Exactly the lines from the start of the data through the line containing "Nayarit (65, 103)" should be output, with both ends kept and nothing added.

Excerpts from a dataset
※

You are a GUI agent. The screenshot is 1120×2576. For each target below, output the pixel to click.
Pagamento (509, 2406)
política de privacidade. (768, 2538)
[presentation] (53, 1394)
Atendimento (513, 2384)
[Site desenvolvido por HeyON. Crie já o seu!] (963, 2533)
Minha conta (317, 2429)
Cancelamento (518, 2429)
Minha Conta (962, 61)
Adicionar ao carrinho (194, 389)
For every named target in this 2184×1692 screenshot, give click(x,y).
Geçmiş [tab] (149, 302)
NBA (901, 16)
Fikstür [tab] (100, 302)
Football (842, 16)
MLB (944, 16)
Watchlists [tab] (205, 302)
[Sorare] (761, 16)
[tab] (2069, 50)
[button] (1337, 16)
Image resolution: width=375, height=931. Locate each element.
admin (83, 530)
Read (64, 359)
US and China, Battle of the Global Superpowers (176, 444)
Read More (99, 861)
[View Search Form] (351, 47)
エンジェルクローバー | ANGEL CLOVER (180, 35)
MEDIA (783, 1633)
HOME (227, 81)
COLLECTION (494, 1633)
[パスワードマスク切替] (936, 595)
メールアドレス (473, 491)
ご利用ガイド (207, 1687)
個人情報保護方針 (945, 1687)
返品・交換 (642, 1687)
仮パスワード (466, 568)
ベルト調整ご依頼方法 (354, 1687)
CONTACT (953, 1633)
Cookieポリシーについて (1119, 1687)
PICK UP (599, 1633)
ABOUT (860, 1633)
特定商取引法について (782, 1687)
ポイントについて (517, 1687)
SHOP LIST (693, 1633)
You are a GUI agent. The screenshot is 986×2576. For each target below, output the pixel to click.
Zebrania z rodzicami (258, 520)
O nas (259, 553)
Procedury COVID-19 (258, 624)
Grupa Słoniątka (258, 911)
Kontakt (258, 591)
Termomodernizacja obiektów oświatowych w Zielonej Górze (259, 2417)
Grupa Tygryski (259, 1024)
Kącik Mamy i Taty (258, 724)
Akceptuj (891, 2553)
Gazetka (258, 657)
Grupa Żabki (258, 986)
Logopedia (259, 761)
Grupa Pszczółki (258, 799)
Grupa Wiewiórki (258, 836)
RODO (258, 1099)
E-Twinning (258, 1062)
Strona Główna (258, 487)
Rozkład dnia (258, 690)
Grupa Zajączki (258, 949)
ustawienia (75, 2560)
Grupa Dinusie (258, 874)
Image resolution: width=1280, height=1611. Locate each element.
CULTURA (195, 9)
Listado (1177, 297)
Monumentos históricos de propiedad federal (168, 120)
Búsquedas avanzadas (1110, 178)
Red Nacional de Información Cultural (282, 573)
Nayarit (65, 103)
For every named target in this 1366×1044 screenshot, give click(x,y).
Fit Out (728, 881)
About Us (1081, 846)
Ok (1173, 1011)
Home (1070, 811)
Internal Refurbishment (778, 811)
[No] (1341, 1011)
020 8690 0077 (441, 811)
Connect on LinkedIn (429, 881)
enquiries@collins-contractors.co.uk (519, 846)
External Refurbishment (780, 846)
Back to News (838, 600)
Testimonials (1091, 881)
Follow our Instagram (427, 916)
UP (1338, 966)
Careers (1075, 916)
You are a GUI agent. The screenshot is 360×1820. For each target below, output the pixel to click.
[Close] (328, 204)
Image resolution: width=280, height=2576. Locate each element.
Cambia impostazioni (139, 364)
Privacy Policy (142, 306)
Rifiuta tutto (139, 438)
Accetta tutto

※

• [Answer space]
You are a GUI agent. The screenshot is 1120×2576. For each target below, output the pixel to click.
Pagamento (509, 2406)
política de privacidade. (768, 2538)
[presentation] (53, 1394)
Atendimento (513, 2384)
[Site desenvolvido por HeyON. Crie já o seu!] (963, 2533)
Minha conta (317, 2429)
Cancelamento (518, 2429)
Minha Conta (962, 61)
Adicionar ao carrinho (194, 389)
For every named target in this 2184×1692 screenshot, give click(x,y).
Geçmiş [tab] (149, 302)
NBA (901, 16)
Fikstür [tab] (100, 302)
Football (842, 16)
MLB (944, 16)
Watchlists [tab] (205, 302)
[Sorare] (761, 16)
[tab] (2069, 50)
[button] (1337, 16)
Image resolution: width=375, height=931. Locate each element.
admin (83, 530)
Read (64, 359)
US and China, Battle of the Global Superpowers (176, 444)
Read More (99, 861)
[View Search Form] (351, 47)
エンジェルクローバー | ANGEL CLOVER (180, 35)
MEDIA (783, 1633)
HOME (227, 81)
COLLECTION (494, 1633)
[パスワードマスク切替] (936, 595)
メールアドレス (473, 491)
ご利用ガイド (207, 1687)
個人情報保護方針 (945, 1687)
返品・交換 (642, 1687)
仮パスワード (466, 568)
ベルト調整ご依頼方法 (354, 1687)
CONTACT (953, 1633)
Cookieポリシーについて (1119, 1687)
PICK UP (599, 1633)
ABOUT (860, 1633)
特定商取引法について (782, 1687)
ポイントについて (517, 1687)
SHOP LIST (693, 1633)
You are a GUI agent. The screenshot is 986×2576. For each target below, output the pixel to click.
Zebrania z rodzicami (258, 520)
O nas (259, 553)
Procedury COVID-19 (258, 624)
Grupa Słoniątka (258, 911)
Kontakt (258, 591)
Termomodernizacja obiektów oświatowych w Zielonej Górze (259, 2417)
Grupa Tygryski (259, 1024)
Kącik Mamy i Taty (258, 724)
Akceptuj (891, 2553)
Gazetka (258, 657)
Grupa Żabki (258, 986)
Logopedia (259, 761)
Grupa Pszczółki (258, 799)
Grupa Wiewiórki (258, 836)
RODO (258, 1099)
E-Twinning (258, 1062)
Strona Główna (258, 487)
Rozkład dnia (258, 690)
Grupa Zajączki (258, 949)
ustawienia (75, 2560)
Grupa Dinusie (258, 874)
Image resolution: width=1280, height=1611. Locate each element.
CULTURA (195, 9)
Listado (1177, 297)
Monumentos históricos de propiedad federal (168, 120)
Búsquedas avanzadas (1110, 178)
Red Nacional de Información Cultural (282, 573)
Nayarit (65, 103)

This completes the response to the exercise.